TASK STATEMENT:
Print the data below exactly, but only the lines from the one containing "Click the Market Concentration label" down to the one containing "This screenshot has width=1299, height=903.", inclusive.

[Stored items]
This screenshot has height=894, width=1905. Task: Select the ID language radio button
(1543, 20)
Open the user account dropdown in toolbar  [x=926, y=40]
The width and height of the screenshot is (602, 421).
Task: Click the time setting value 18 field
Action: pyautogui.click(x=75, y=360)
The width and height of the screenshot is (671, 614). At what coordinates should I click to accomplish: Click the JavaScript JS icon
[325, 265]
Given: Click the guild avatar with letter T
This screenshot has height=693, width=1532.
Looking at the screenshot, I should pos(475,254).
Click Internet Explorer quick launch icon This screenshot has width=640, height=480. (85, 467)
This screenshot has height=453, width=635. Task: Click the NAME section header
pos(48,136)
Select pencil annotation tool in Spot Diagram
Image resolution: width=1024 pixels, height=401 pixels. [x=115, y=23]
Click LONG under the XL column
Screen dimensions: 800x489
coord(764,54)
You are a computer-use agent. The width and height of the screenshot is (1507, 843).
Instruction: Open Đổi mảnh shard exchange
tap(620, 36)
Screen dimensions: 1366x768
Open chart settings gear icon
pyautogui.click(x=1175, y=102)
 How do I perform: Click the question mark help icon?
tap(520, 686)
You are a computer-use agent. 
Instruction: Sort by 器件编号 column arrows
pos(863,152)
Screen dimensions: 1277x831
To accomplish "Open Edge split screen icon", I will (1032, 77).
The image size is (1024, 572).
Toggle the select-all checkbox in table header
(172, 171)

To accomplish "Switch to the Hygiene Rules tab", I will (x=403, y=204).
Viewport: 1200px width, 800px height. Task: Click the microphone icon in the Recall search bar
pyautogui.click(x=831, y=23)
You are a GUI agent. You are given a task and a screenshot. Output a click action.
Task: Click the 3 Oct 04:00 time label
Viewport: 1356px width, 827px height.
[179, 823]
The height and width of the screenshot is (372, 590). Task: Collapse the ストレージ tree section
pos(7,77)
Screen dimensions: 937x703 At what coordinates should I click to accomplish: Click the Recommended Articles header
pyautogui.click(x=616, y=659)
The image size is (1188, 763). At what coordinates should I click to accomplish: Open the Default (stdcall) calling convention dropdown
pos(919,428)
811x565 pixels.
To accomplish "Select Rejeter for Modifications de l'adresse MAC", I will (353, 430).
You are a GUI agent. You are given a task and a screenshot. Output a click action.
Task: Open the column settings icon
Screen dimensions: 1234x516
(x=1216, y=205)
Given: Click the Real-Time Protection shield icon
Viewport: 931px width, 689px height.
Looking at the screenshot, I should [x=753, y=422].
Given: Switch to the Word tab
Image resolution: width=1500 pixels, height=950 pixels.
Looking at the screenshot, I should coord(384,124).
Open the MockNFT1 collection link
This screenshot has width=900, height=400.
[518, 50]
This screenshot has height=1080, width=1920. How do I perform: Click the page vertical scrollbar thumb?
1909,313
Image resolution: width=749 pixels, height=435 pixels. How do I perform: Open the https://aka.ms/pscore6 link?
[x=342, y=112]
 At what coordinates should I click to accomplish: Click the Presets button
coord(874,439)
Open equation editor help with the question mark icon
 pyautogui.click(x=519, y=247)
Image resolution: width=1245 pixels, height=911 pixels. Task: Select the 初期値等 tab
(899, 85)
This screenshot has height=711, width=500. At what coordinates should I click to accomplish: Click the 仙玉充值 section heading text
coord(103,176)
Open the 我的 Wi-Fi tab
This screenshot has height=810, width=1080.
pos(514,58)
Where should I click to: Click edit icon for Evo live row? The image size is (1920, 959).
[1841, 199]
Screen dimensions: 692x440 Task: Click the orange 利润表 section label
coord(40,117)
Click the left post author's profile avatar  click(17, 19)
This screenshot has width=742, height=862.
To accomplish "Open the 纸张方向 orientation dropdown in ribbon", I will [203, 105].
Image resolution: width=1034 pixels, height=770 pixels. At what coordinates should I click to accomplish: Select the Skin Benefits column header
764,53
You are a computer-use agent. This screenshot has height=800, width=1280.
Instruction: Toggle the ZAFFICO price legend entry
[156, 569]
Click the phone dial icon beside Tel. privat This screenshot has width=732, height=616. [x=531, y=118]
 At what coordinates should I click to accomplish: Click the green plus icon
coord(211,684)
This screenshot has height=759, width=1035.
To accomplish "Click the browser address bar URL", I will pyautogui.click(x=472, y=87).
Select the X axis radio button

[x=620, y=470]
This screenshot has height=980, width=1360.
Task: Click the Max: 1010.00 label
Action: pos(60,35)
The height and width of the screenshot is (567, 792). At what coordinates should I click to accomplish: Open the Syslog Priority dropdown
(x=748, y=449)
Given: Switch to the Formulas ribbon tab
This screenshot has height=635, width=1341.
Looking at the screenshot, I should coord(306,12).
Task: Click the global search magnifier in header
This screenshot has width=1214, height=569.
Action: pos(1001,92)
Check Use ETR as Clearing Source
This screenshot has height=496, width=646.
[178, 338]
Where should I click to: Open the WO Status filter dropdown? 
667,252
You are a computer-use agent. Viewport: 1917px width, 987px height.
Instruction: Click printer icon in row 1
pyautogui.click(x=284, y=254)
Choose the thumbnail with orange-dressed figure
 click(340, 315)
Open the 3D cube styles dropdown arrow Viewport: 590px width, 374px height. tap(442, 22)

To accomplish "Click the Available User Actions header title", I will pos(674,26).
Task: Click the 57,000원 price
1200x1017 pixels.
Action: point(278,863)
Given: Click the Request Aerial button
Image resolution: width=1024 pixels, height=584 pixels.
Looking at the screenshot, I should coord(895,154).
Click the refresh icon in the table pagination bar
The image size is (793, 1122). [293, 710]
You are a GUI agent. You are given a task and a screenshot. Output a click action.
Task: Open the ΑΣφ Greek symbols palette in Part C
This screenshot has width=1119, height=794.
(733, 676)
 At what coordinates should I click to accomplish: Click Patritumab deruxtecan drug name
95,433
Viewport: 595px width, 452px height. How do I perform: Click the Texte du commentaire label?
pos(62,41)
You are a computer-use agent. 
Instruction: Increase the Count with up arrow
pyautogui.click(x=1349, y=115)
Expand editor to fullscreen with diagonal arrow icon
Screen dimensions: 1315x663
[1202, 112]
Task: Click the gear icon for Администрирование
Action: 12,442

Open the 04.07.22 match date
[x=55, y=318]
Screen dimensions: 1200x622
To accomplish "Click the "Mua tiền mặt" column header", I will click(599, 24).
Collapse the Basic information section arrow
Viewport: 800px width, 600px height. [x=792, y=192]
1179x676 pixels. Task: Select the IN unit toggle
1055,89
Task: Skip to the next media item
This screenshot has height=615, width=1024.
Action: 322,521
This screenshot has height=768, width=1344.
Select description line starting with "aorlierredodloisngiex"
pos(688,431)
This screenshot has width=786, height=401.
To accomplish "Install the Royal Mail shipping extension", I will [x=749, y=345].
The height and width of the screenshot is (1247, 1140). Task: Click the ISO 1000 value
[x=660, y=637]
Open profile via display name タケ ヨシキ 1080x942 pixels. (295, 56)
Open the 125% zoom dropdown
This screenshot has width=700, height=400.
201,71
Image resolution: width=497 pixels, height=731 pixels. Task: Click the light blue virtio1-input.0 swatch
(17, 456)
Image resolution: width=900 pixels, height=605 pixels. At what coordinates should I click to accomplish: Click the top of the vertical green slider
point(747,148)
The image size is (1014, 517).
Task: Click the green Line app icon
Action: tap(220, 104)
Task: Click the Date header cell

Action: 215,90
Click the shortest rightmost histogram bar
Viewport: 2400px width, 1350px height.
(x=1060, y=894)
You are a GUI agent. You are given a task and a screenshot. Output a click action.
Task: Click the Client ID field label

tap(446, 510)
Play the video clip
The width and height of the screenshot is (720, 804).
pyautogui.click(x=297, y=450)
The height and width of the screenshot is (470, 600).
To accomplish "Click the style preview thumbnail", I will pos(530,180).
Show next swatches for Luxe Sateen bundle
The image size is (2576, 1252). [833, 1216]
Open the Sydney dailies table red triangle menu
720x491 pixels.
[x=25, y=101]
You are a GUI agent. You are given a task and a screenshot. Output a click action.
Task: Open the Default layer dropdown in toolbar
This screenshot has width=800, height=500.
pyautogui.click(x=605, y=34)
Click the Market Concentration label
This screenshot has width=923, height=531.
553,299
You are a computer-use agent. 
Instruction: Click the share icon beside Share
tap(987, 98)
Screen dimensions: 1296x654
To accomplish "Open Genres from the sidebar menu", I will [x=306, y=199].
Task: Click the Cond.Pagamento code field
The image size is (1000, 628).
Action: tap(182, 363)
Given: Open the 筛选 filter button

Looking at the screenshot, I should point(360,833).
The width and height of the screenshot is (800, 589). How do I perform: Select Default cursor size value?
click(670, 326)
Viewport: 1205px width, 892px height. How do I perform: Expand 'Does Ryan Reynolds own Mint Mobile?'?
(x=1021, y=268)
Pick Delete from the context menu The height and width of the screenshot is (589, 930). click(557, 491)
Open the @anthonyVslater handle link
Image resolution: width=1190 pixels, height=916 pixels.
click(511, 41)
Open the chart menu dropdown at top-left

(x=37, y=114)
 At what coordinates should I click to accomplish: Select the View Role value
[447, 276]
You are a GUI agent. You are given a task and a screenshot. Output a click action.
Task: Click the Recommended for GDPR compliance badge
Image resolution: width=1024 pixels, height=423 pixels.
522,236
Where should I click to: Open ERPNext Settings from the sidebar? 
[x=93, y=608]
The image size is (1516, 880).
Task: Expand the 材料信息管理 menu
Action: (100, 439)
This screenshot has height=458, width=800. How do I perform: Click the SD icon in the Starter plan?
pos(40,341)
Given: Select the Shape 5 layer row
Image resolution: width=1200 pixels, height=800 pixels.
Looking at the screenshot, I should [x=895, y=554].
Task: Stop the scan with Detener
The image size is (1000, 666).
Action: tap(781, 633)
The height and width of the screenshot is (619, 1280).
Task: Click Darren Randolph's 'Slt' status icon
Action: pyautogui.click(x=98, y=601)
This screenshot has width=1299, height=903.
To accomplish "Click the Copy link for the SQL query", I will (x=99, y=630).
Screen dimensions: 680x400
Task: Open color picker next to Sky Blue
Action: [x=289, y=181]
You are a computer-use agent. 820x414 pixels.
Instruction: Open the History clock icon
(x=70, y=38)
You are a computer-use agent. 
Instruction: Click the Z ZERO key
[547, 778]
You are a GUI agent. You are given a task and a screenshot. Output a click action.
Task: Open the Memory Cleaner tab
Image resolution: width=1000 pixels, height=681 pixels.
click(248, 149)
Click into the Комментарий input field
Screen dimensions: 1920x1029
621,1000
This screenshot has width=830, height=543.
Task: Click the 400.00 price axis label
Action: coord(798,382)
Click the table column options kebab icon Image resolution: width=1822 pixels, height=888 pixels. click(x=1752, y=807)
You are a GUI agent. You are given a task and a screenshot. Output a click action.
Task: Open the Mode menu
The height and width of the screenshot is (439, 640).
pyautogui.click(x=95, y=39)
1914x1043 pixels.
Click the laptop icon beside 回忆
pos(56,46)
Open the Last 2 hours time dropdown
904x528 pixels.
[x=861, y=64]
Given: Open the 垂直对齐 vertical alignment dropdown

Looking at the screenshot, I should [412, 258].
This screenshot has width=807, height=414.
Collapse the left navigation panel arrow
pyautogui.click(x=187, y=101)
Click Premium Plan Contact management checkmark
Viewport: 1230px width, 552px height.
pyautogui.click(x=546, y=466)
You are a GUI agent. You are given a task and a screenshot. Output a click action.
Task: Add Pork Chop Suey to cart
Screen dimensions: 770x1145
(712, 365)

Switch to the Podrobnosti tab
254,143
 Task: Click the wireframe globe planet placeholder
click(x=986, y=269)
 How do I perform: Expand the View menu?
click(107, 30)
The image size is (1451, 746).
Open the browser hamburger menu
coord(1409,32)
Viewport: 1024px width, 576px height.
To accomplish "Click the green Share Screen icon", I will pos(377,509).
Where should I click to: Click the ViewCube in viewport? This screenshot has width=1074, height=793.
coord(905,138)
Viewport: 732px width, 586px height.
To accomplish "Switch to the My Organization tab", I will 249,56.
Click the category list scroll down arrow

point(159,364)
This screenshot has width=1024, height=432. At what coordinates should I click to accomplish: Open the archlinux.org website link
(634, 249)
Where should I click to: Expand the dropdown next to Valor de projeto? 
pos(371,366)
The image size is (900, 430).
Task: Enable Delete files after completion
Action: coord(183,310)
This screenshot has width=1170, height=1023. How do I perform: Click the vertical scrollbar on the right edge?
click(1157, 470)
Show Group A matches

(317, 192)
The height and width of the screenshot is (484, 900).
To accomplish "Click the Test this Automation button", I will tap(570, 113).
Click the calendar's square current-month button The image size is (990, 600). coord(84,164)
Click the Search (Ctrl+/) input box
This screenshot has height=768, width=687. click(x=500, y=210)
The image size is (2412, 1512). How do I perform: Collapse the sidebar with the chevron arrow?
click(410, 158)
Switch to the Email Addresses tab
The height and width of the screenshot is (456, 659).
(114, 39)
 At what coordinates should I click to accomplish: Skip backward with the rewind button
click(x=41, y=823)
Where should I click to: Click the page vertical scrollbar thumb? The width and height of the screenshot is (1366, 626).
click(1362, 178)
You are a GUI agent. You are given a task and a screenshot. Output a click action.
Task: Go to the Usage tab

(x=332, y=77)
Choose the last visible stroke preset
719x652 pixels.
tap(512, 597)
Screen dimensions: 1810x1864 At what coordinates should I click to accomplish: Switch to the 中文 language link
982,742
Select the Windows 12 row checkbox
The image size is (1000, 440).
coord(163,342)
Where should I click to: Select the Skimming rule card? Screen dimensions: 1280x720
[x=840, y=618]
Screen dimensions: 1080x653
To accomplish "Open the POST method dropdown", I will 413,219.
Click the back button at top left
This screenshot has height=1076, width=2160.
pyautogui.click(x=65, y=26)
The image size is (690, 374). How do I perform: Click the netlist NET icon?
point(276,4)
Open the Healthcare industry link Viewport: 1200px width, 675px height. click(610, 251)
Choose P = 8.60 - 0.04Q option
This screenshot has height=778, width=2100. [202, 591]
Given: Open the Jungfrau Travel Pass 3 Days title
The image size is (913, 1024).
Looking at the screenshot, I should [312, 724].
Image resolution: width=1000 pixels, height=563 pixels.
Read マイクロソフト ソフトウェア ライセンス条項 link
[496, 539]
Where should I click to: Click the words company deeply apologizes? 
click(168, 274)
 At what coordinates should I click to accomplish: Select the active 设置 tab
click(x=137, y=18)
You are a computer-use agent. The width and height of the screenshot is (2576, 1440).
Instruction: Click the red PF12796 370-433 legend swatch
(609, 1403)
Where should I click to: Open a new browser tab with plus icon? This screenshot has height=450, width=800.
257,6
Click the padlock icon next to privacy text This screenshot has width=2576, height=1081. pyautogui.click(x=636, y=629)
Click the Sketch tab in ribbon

RESPONSE:
Click the Market Concentration label
This screenshot has width=923, height=531.
553,299
You are a computer-use agent. 
Instruction: Click the share icon beside Share
tap(987, 98)
Screen dimensions: 1296x654
To accomplish "Open Genres from the sidebar menu", I will [x=306, y=199].
Task: Click the Cond.Pagamento code field
The image size is (1000, 628).
Action: tap(182, 363)
Given: Open the 筛选 filter button

Looking at the screenshot, I should point(360,833).
The width and height of the screenshot is (800, 589). How do I perform: Select Default cursor size value?
click(670, 326)
Viewport: 1205px width, 892px height. How do I perform: Expand 'Does Ryan Reynolds own Mint Mobile?'?
(x=1021, y=268)
Pick Delete from the context menu The height and width of the screenshot is (589, 930). click(557, 491)
Open the @anthonyVslater handle link
Image resolution: width=1190 pixels, height=916 pixels.
click(511, 41)
Open the chart menu dropdown at top-left

(x=37, y=114)
 At what coordinates should I click to accomplish: Select the View Role value
[447, 276]
You are a GUI agent. You are given a task and a screenshot. Output a click action.
Task: Click the Recommended for GDPR compliance badge
Image resolution: width=1024 pixels, height=423 pixels.
522,236
Where should I click to: Open ERPNext Settings from the sidebar? 
[x=93, y=608]
The image size is (1516, 880).
Task: Expand the 材料信息管理 menu
Action: (100, 439)
This screenshot has height=458, width=800. How do I perform: Click the SD icon in the Starter plan?
pos(40,341)
Given: Select the Shape 5 layer row
Image resolution: width=1200 pixels, height=800 pixels.
Looking at the screenshot, I should [x=895, y=554].
Task: Stop the scan with Detener
The image size is (1000, 666).
Action: tap(781, 633)
The height and width of the screenshot is (619, 1280).
Task: Click Darren Randolph's 'Slt' status icon
Action: pyautogui.click(x=98, y=601)
This screenshot has width=1299, height=903.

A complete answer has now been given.